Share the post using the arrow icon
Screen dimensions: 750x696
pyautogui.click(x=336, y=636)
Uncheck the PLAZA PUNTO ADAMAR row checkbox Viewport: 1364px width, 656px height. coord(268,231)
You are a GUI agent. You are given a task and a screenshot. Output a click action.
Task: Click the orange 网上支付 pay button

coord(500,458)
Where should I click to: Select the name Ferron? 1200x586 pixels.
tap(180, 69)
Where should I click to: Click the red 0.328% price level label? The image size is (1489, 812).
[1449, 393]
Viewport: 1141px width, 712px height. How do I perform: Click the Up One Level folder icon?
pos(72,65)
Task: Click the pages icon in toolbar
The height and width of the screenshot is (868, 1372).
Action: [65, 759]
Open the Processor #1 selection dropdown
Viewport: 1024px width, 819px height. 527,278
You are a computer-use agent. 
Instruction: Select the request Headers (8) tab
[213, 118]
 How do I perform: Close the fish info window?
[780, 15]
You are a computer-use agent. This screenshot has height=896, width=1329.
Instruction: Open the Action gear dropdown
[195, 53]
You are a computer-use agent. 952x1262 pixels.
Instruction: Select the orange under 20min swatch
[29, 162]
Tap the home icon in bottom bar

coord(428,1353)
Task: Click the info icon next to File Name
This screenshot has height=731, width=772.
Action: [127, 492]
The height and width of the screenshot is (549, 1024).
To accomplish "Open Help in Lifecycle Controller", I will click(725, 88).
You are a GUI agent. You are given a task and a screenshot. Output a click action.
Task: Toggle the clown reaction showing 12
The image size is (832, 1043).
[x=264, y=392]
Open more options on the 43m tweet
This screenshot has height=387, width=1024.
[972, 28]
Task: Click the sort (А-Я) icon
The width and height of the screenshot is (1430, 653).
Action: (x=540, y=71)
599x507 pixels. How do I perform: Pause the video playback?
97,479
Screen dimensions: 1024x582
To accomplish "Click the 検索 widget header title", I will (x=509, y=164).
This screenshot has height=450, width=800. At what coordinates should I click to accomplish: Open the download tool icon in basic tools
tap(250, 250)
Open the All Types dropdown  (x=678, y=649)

━━━━━━━━━━━━━━━━━━━━━━━━━━━━━━

Exercise details
Once the line containing "You are a computer-use agent. This" is found, please retype it and every remaining line of the listing above, exactly, with nothing else.

Answer section
You are a computer-use agent. This screenshot has height=896, width=1329.
Instruction: Open the Action gear dropdown
[195, 53]
You are a computer-use agent. 952x1262 pixels.
Instruction: Select the orange under 20min swatch
[29, 162]
Tap the home icon in bottom bar

coord(428,1353)
Task: Click the info icon next to File Name
This screenshot has height=731, width=772.
Action: [127, 492]
The height and width of the screenshot is (549, 1024).
To accomplish "Open Help in Lifecycle Controller", I will click(725, 88).
You are a GUI agent. You are given a task and a screenshot. Output a click action.
Task: Toggle the clown reaction showing 12
The image size is (832, 1043).
[x=264, y=392]
Open more options on the 43m tweet
This screenshot has height=387, width=1024.
[972, 28]
Task: Click the sort (А-Я) icon
The width and height of the screenshot is (1430, 653).
Action: (x=540, y=71)
599x507 pixels. How do I perform: Pause the video playback?
97,479
Screen dimensions: 1024x582
To accomplish "Click the 検索 widget header title", I will (x=509, y=164).
This screenshot has height=450, width=800. At what coordinates should I click to accomplish: Open the download tool icon in basic tools
tap(250, 250)
Open the All Types dropdown  (x=678, y=649)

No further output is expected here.